2007-05-29 Thread Steven Hartland
- Original Message - 
From: Colin Percival [EMAIL PROTECTED]

- Original Message - From: Colin Percival [EMAIL PROTECTED]

tar -xvzf test.tar.gz
tar: Ignoring unknown extended header keyword `SCHILY.dev'
tar: Ignoring unknown extended header keyword `SCHILY.ino'
tar: Ignoring unknown extended header keyword `SCHILY.nlink'
cantiquedeno\353l1_loop.wav
tar: Error exit delayed from previous errors


This looks like fairly typical symptoms of gnutar being broken.  What
makes you think that the archive created by BSD tar was invalid?
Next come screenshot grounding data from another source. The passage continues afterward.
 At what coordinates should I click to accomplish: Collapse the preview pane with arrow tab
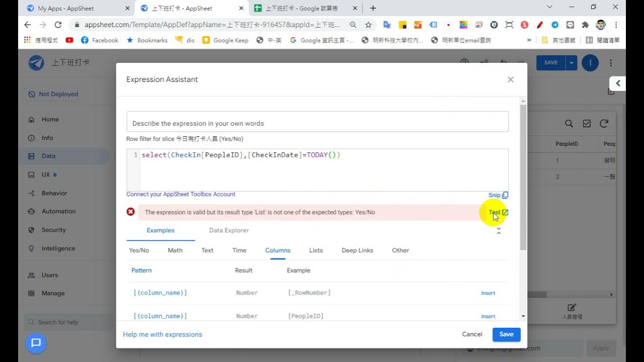(618, 83)
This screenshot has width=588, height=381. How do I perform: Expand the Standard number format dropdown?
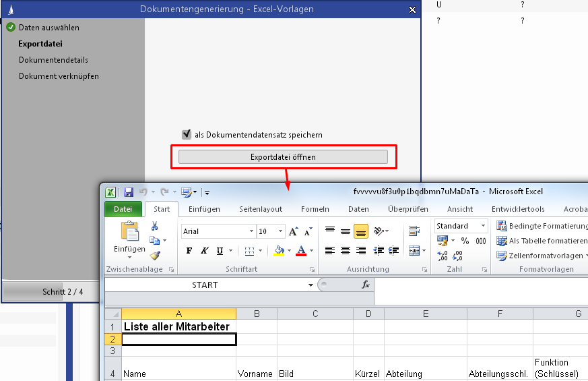483,226
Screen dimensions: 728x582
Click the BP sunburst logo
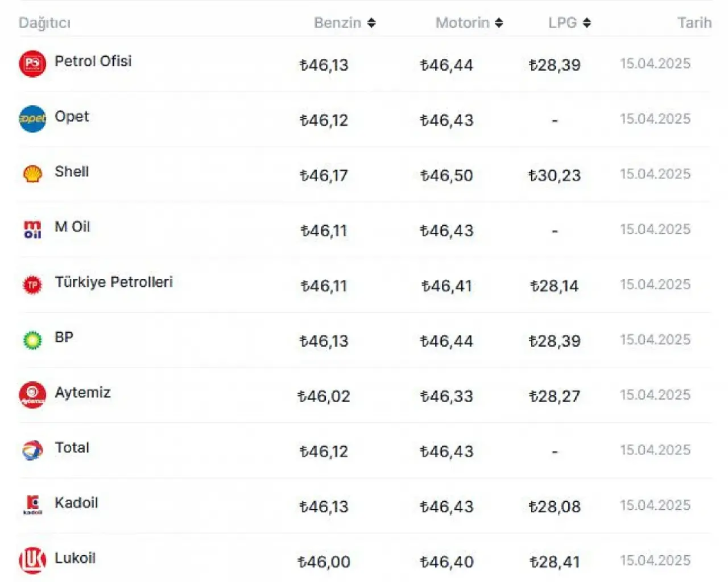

As a filename should have no bearing on what extended headers
are set.


Why not?  In this case, bsdtar is detecting that the file name contains
non-7-bit-ascii characters and is emitting a pax header for that reason;
and since it can't suppress the pax header entirely, it goes ahead and
emits the not vital but potentially useful headers for the device #,
inode #, number of links, and high precision timestamps.

I still see no evidence that bsdtar is doing anything wrong.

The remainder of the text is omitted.